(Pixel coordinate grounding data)

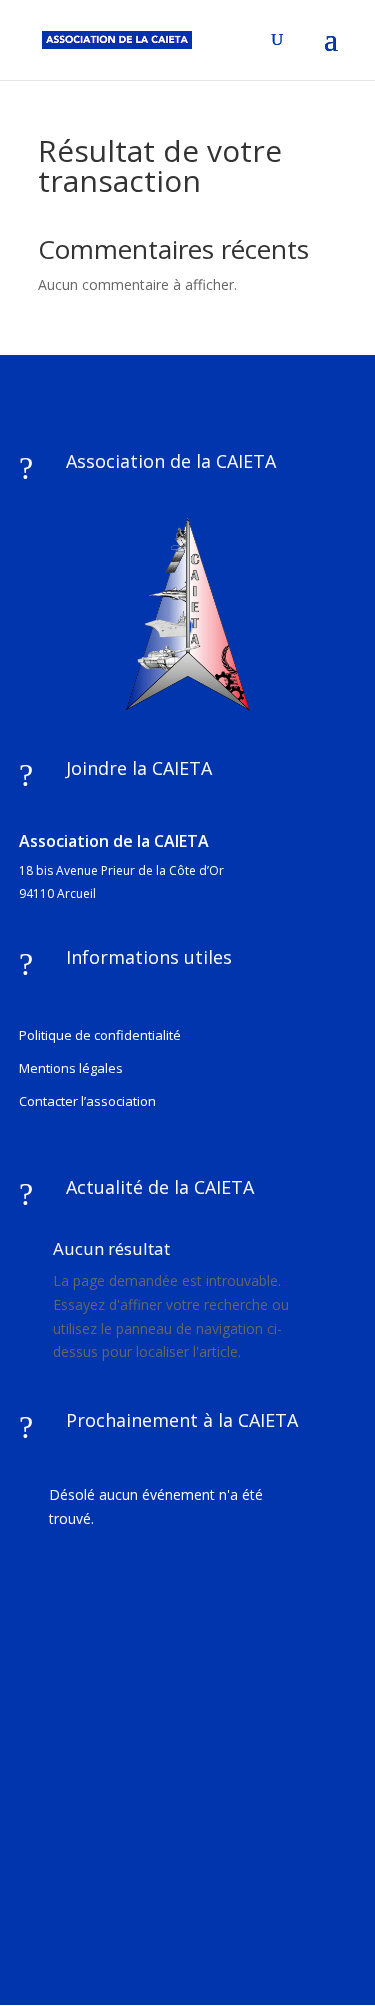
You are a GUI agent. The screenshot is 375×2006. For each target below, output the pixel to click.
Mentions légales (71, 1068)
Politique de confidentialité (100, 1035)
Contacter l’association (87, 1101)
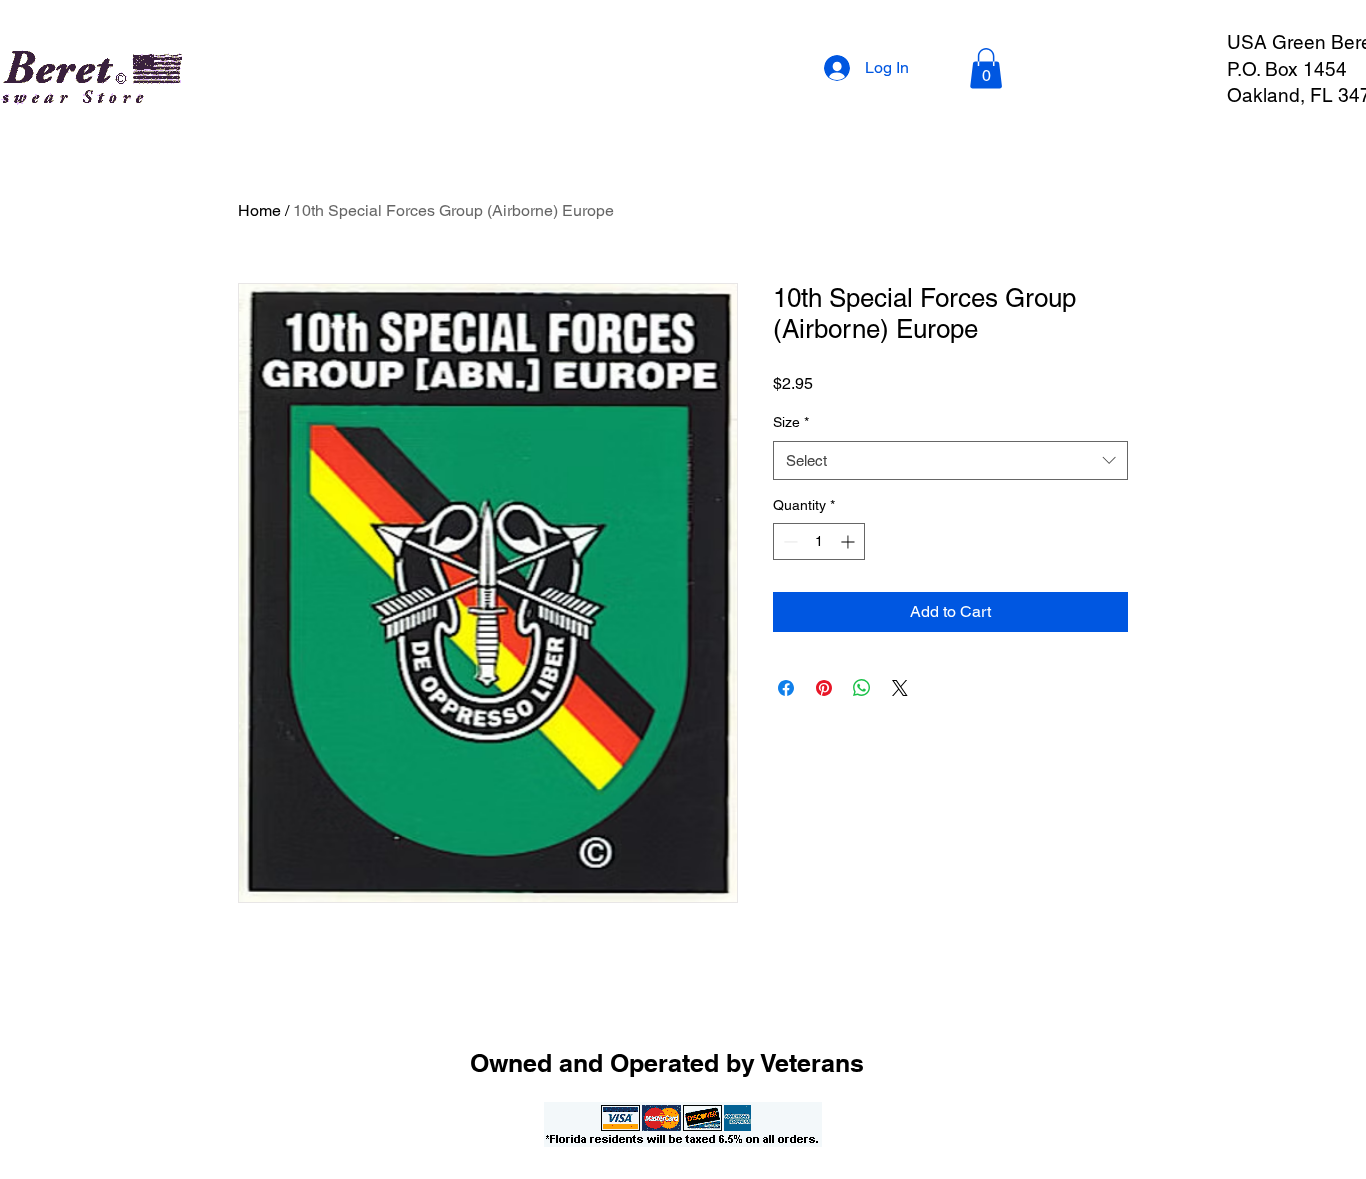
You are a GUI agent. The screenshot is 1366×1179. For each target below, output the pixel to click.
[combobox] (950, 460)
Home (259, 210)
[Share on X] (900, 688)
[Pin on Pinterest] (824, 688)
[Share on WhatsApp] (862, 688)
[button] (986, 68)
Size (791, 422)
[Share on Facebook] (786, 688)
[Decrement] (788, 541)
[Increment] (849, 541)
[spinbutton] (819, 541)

## Task statement
Starting from the line that contains "[Share on X] (900, 688)", give again every line to the last line of the data, exactly. Include nothing else.

## Problem solution
[Share on X] (900, 688)
[Pin on Pinterest] (824, 688)
[Share on WhatsApp] (862, 688)
[button] (986, 68)
Size (791, 422)
[Share on Facebook] (786, 688)
[Decrement] (788, 541)
[Increment] (849, 541)
[spinbutton] (819, 541)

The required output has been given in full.